US puts limits on Wells Fargo as bankruptcy plan falls short
WASHINGTONDec 15, 2016 - 12:00 am GMT+3
Dec 15, 2016 12:00 am
U.S. banking regulators Wednesday said they are prohibiting Wells Fargo from opening new international branches until it fixes continuing deficiencies in its bankruptcy plan. The so-called "living will" is required of all large U.S. banks to ensure that in the event they need to declare bankruptcy, they can be dismantled in an orderly fashion without the kind of upheaval seen during the 2008 financial crisis, that endangers the broader financial system. The Federal Reserve and Federal Deposit Insurance Corporation ruled that Wells Fargo failed to provide a sufficient fix in two areas of its plan despite multiple tries. As a result, the bank will not be able to open any foreign branches, nor will it be able to acquire any non-bank subsidiaries, the agencies said. Wells Fargo, already suffering from a scandal over thousands of bogus accounts opened to boost its business, has until March 31 to submit a revised plan to fix the deficiencies identified in its living will.

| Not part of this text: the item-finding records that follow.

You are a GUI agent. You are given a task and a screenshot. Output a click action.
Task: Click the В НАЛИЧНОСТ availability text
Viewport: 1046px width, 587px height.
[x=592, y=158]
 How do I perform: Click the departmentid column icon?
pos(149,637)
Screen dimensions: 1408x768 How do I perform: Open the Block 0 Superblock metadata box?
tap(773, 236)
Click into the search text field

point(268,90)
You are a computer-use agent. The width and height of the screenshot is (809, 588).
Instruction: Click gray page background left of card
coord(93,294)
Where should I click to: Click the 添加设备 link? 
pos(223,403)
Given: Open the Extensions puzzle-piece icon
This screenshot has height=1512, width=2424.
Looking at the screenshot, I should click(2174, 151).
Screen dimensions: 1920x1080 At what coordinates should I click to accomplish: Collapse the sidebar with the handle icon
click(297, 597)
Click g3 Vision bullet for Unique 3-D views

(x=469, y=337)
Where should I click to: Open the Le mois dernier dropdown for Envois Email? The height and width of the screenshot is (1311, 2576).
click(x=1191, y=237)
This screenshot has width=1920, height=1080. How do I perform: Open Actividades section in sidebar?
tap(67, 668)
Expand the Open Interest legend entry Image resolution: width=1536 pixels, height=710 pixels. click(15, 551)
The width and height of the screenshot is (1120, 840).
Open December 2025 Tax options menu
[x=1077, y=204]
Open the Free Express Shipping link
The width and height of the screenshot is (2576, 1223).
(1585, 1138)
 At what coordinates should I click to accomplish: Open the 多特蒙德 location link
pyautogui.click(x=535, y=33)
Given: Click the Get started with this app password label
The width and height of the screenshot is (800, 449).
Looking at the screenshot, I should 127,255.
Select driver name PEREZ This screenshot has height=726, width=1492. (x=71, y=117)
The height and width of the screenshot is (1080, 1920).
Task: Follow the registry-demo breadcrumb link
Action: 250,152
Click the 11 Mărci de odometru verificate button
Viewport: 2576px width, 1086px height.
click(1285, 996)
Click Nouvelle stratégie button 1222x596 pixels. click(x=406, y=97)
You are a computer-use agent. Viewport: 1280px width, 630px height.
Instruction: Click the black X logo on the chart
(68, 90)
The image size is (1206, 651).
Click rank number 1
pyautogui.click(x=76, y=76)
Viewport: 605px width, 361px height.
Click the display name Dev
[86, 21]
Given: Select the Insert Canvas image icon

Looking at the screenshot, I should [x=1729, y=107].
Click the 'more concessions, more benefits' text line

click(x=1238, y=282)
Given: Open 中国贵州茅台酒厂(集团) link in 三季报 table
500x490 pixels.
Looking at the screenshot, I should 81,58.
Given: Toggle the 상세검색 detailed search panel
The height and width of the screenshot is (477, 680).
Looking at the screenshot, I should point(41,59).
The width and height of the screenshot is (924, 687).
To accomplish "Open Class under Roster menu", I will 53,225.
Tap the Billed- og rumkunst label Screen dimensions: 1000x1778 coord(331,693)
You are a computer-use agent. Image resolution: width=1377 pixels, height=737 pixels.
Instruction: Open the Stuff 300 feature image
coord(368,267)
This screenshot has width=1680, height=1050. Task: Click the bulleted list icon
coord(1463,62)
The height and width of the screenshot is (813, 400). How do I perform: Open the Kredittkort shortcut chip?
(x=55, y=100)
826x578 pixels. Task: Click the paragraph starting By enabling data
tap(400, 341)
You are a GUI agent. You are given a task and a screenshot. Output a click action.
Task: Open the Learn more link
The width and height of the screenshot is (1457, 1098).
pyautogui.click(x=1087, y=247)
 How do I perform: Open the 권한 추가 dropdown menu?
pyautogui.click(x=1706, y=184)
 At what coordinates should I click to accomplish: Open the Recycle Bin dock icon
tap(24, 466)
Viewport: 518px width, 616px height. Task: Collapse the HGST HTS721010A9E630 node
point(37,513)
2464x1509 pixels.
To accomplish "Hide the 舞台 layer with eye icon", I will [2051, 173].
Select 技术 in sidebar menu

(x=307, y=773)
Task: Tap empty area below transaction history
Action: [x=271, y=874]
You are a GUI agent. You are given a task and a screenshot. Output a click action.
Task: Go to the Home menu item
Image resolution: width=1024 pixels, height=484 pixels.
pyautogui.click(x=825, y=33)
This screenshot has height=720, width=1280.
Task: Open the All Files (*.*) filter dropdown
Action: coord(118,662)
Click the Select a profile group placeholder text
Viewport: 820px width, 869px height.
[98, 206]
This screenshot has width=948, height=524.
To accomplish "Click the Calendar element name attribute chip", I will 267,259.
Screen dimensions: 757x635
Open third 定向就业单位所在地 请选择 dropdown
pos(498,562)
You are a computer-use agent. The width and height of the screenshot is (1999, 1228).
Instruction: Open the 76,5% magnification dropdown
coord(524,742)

If the bank fails to fix the plan to the satisfaction of regulators within two years, it may be required "to divest certain assets or operations to facilitate an orderly resolution of the firm in bankruptcy," the regulators said in a statement. In a statement, Wells Fargo said it was "disappointed" with the agencies' determination, but remained "committed to strengthening and enhancing its resolution planning processes."
"We believe we will be able to address the concerns raised today in the March 2017 revised submission," the bank said. The agencies approved the resolution plans for four other large banks considered systemically important, including Bank of America and JPMorgan Chase. The plans under scrutiny were developed in 2015, but agency officials told reporters in a conference call all eight systemically important banks will need to submit new plans by July 1, 2017 to ensure their "orderly resolution" in the event of a failure. This group includes Goldman Sachs, Morgan Stanley and Citigroup. The criteria set in the Dodd-Frank banking reform law apply to bank holding companies with total assets of $50 billion or more, as well as some non-bank financial companies.